_Trecho do texto_.
• • • • • • •
Um dia depois de ter seu nome confirmado pelo prefeito eleito Alexandre Kalil como presidente da Fundação Municipal de Cultura (FMC), cargo que ocupa desde outubro de 2012, Leônidas José de Oliveira, de 44 anos, cita o poeta Ferreira Gullar para falar sobre suas intenções para os próximos quatro anos. “A arte é importante porque a vida não basta”, afirmou ele ao EM, na manhã de ontem. Para Leônidas, o essencial neste momento-chave da sociedade brasileira é fazer da cultura peça central de governo. “Não tenho medo de dizer: a cultura ainda precisa ter muita catequese”, observa.
Desde abril ocupando também a presidência da Belotur, ele afirma estar alinhado com o pensamento de Kalil. “Ele falou comigo que a cultura precisa da iniciativa privada. Está corretíssimo.” Informou também que o carnaval e o Arraial de Belô deverão sair dos domínios da Belotur e passar para a área de cultura.
• • • • • • •
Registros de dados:
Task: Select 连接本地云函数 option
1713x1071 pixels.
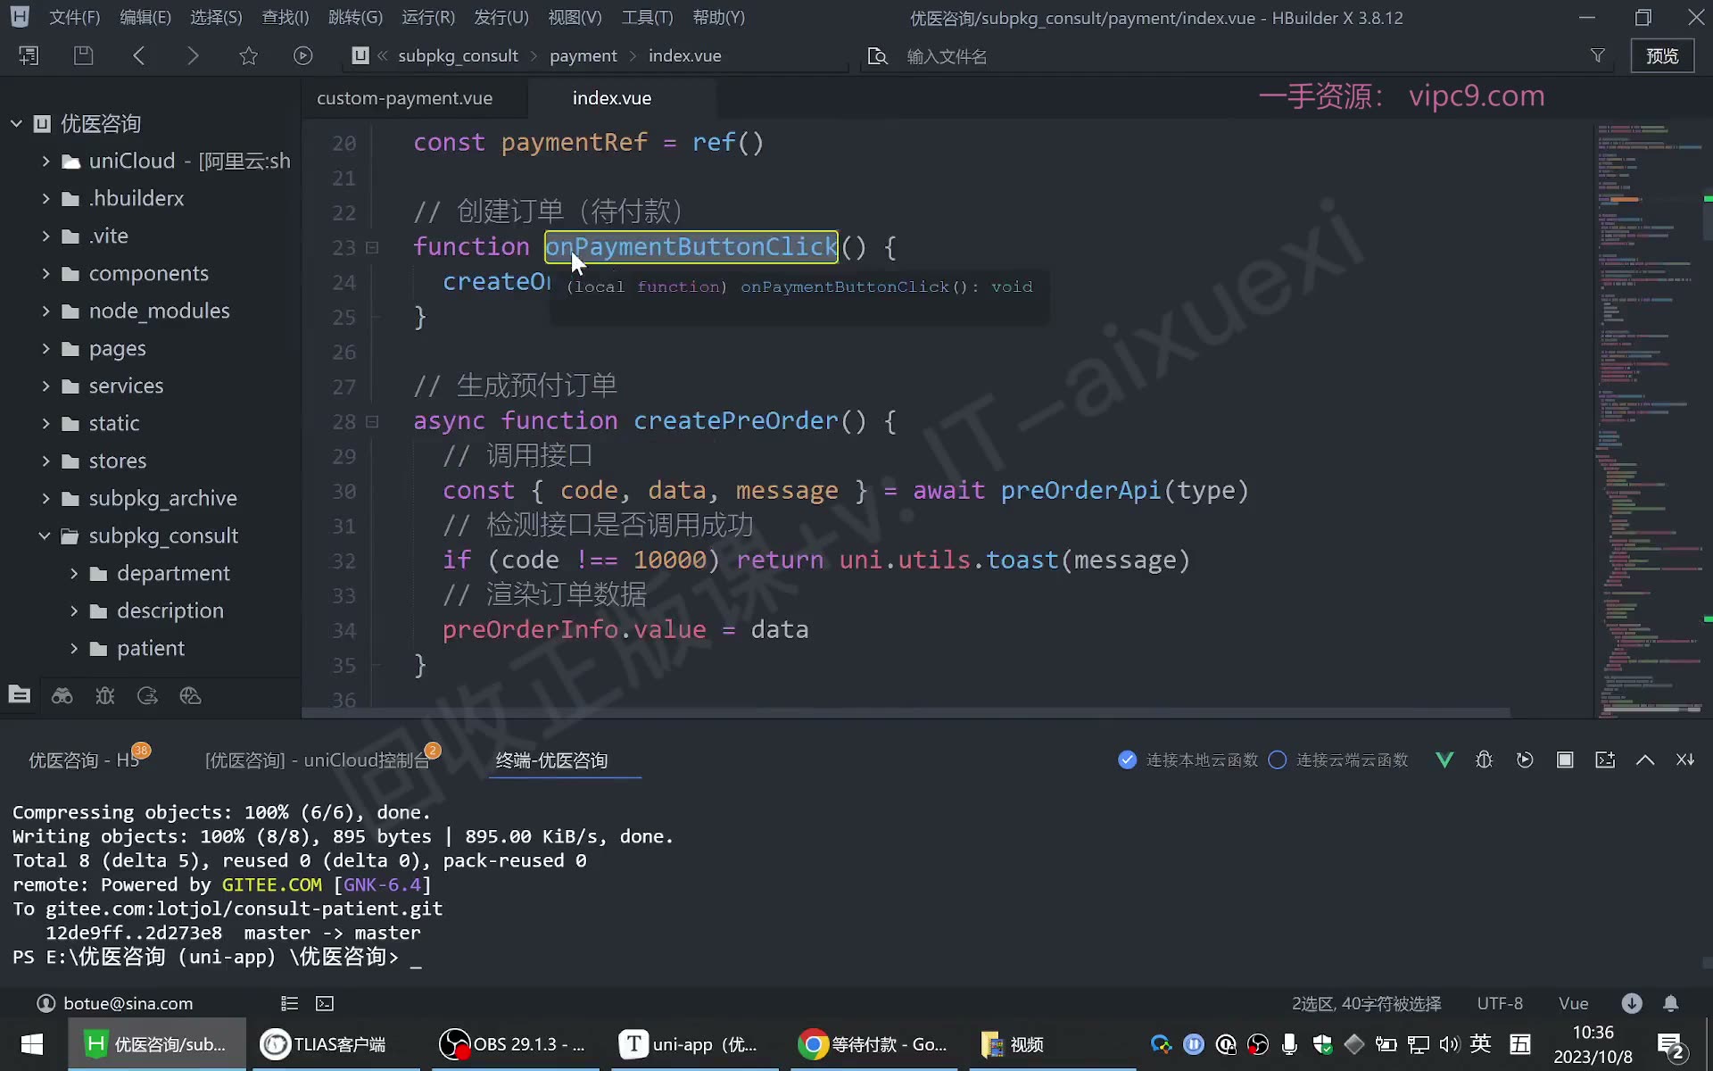Action: pyautogui.click(x=1188, y=760)
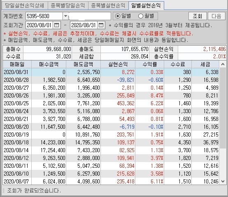Screen dimensions: 228x197
Task: Click the start date field 2020/08/01
Action: 39,25
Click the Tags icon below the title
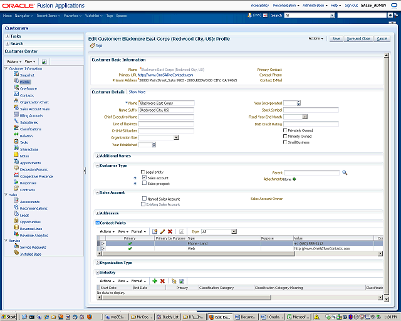401x321 pixels. pos(92,46)
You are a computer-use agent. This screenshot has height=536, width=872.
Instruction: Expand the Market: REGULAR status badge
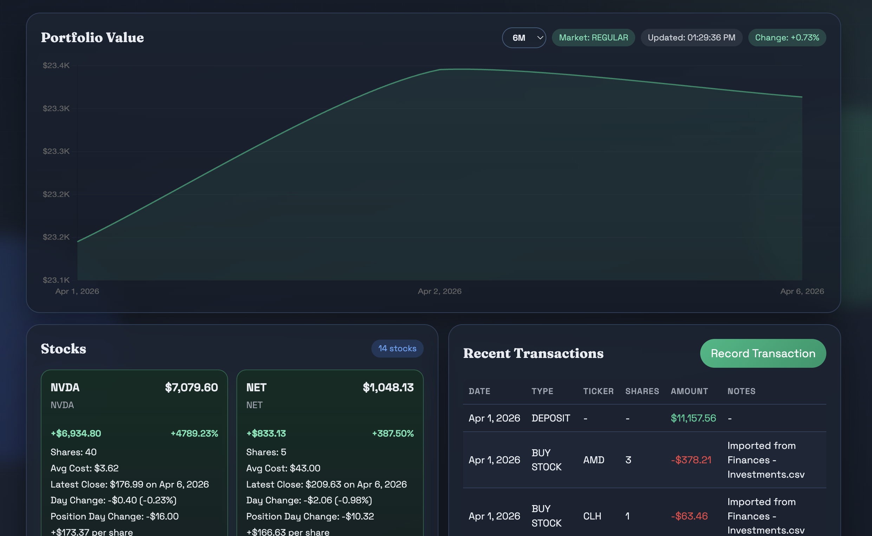(x=593, y=37)
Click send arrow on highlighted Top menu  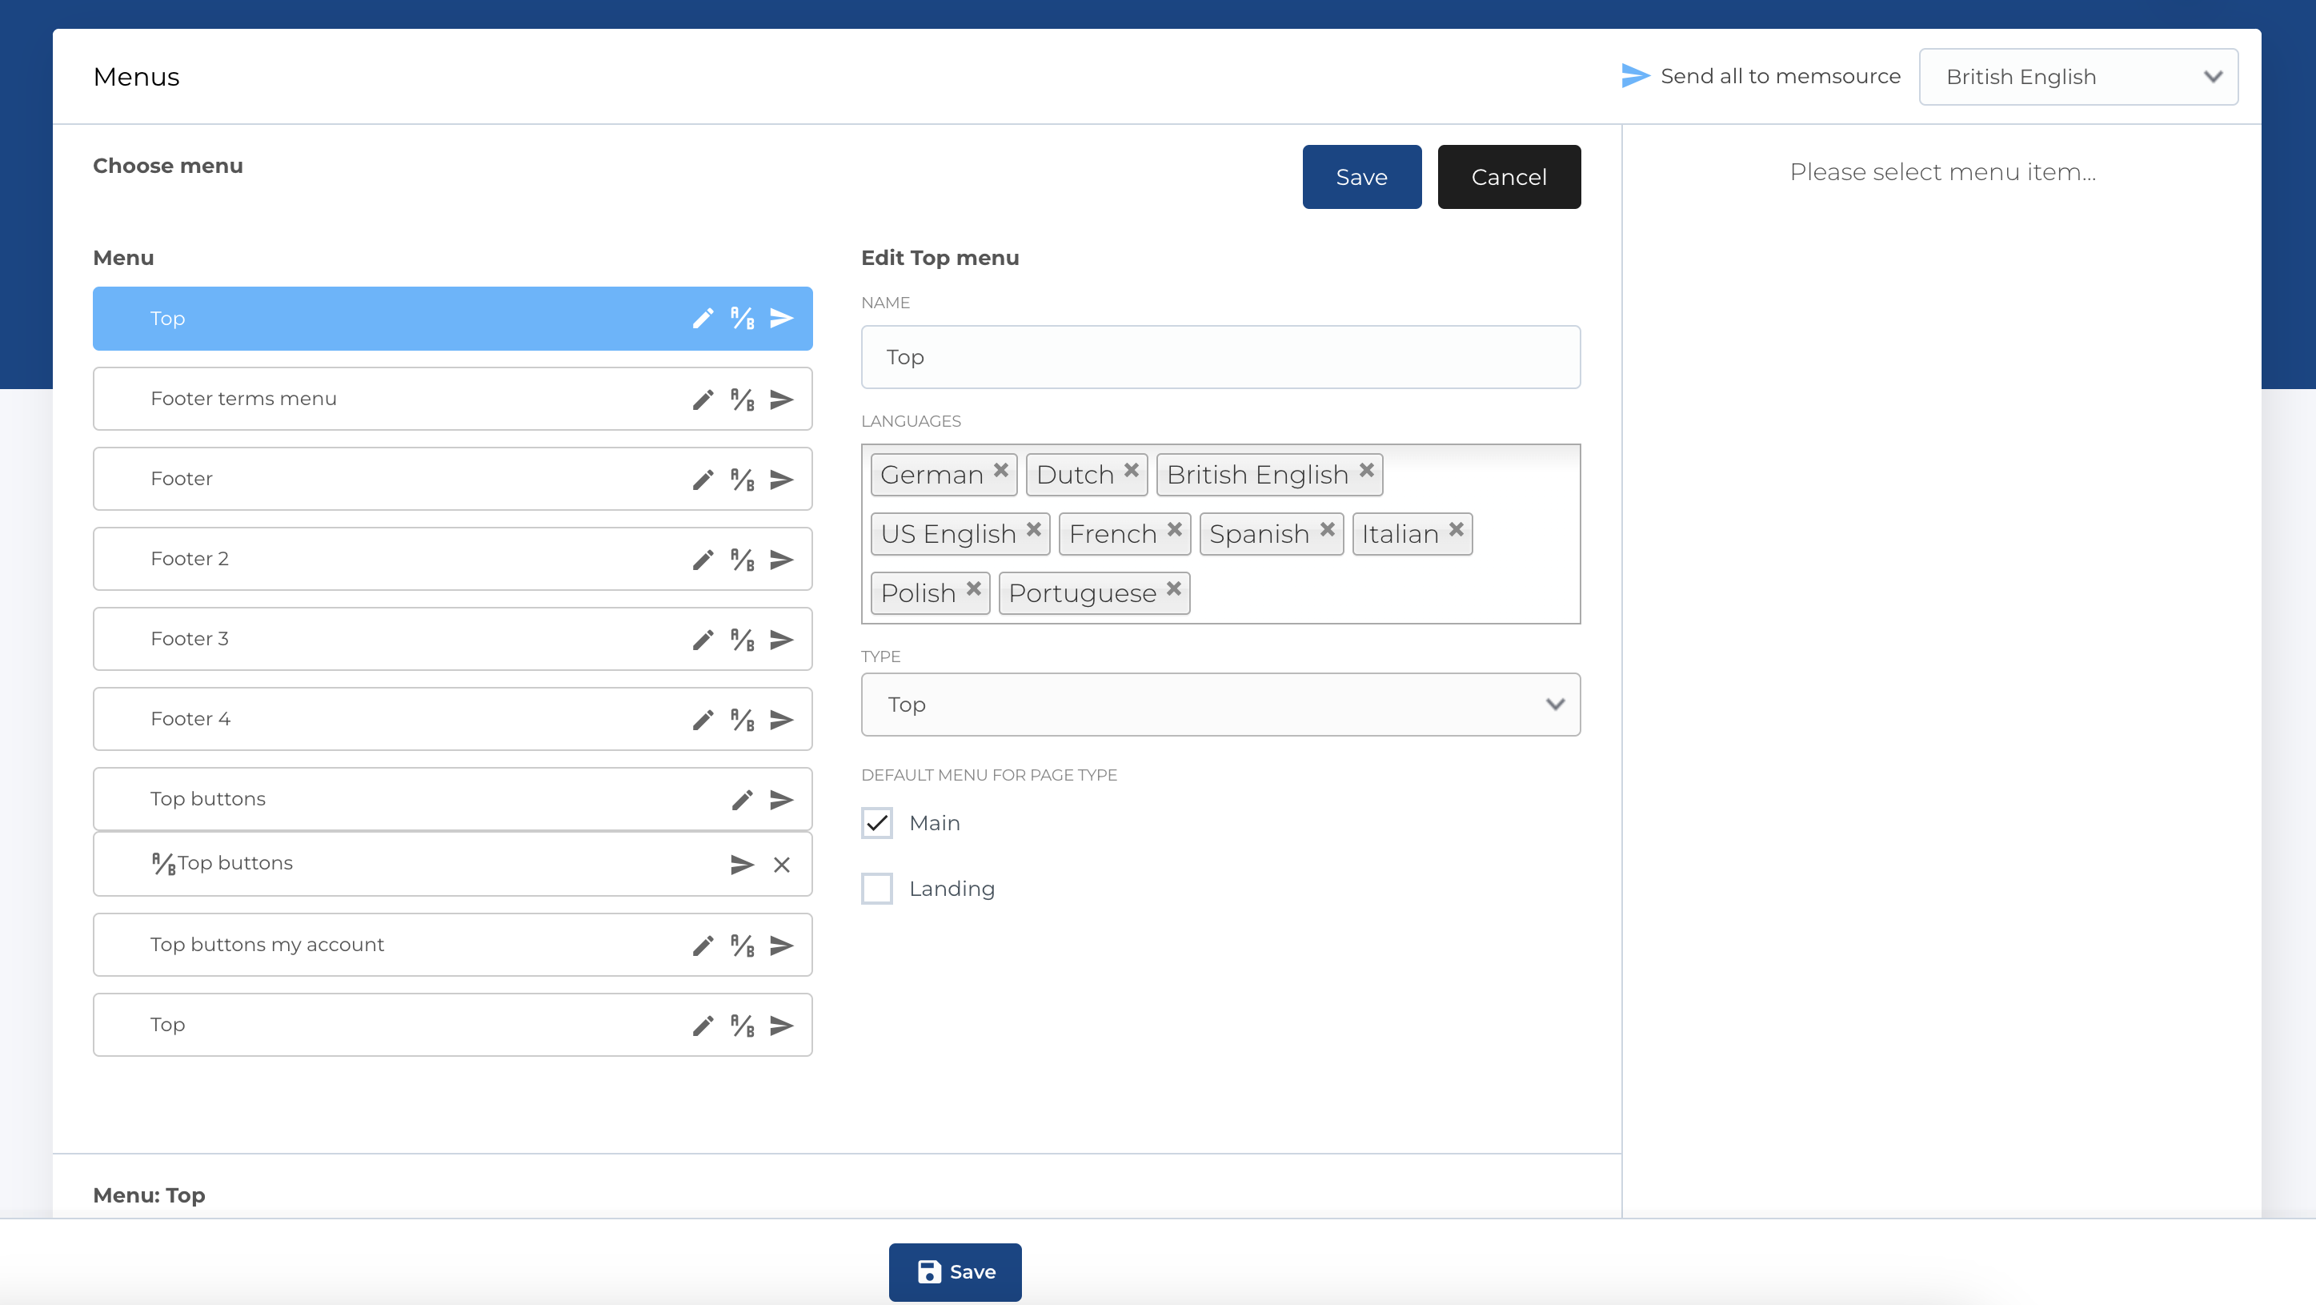point(781,318)
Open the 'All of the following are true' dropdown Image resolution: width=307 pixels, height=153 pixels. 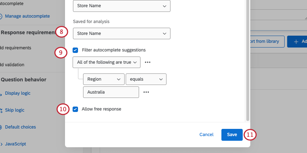[107, 62]
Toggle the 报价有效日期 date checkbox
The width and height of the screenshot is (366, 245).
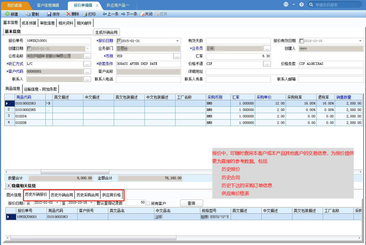[x=301, y=41]
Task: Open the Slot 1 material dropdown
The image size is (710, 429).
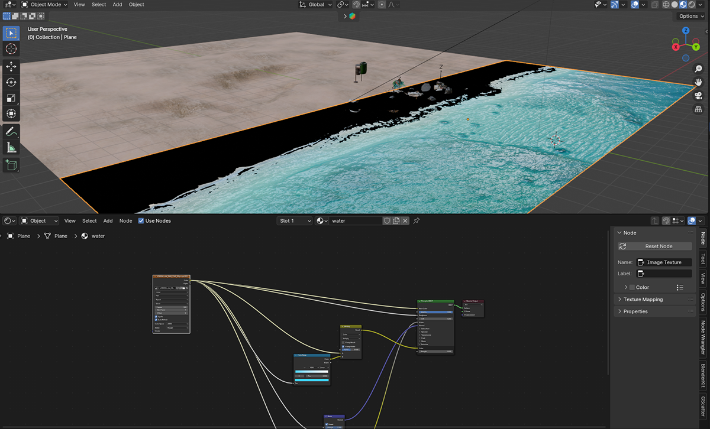Action: pyautogui.click(x=295, y=221)
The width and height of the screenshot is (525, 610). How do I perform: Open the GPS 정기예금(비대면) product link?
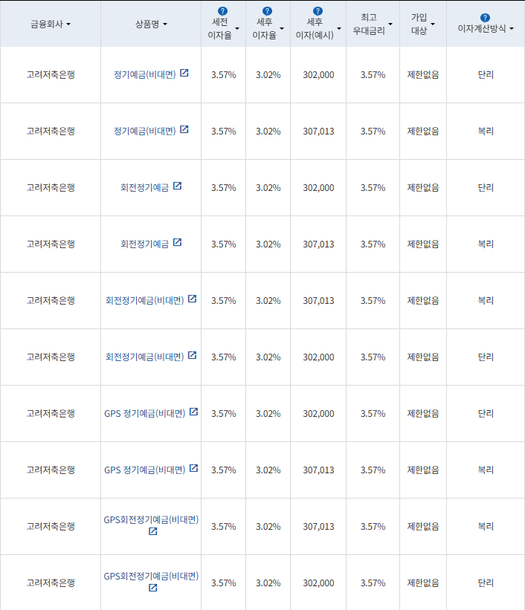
• • • • • • •
_Enunciado A_. Indique se cada afirmação abaixo está de acordo com o texto sobre Leônidas José de Oliveira, respondendo sim ou não e citando literalmente as palavras do texto que decidem a resposta: (i) Leônidas preside a Fundação Municipal de Cultura desde outubro de 2012; (ii) o carnaval e o Arraial de Belô deverão deixar a área de cultura e passar para a Belotur; (iii) desde abril, Leônidas também está à frente da Belotur.
_Enunciado B_. Prossiga o texto sobre Leônidas José de Oliveira a partir do ponto em que ele termina.

_Resultado do exercício A_.
(i) Sim: "cargo que ocupa desde outubro de 2012".
(ii) Não: "o carnaval e o Arraial de Belô deverão sair dos domínios da Belotur e passar para a área de cultura".
(iii) Sim: "Desde abril ocupando também a presidência da Belotur".

_Resultado do exercício B_.
Em entrevista ao EM, o prefeito eleito Alexandre Kalil disse que você e todo o secretariado terão que “dançar conforme a música da prefeitura”. Que ritmo ele vai impor?
A diretriz de governo para a cultura está muito bem delineada. Trabalhei no plano de governo. Ele (Kalil) pensa na cultura como eu, como desenvolvimento, geração de renda, capacidade de trabalho... Para além da arte como objeto. Dançar conforme a música (significa que) você tem uma estrutura de governo para seguir, então temos que ter integração. É preciso reconhecer que a cultura tem milhares de anos, tem dinâmica própria, e teremos que conciliar vontade política com a sociedade civil. Acredito que haverá diálogo.
O que você pretende fazer diferente?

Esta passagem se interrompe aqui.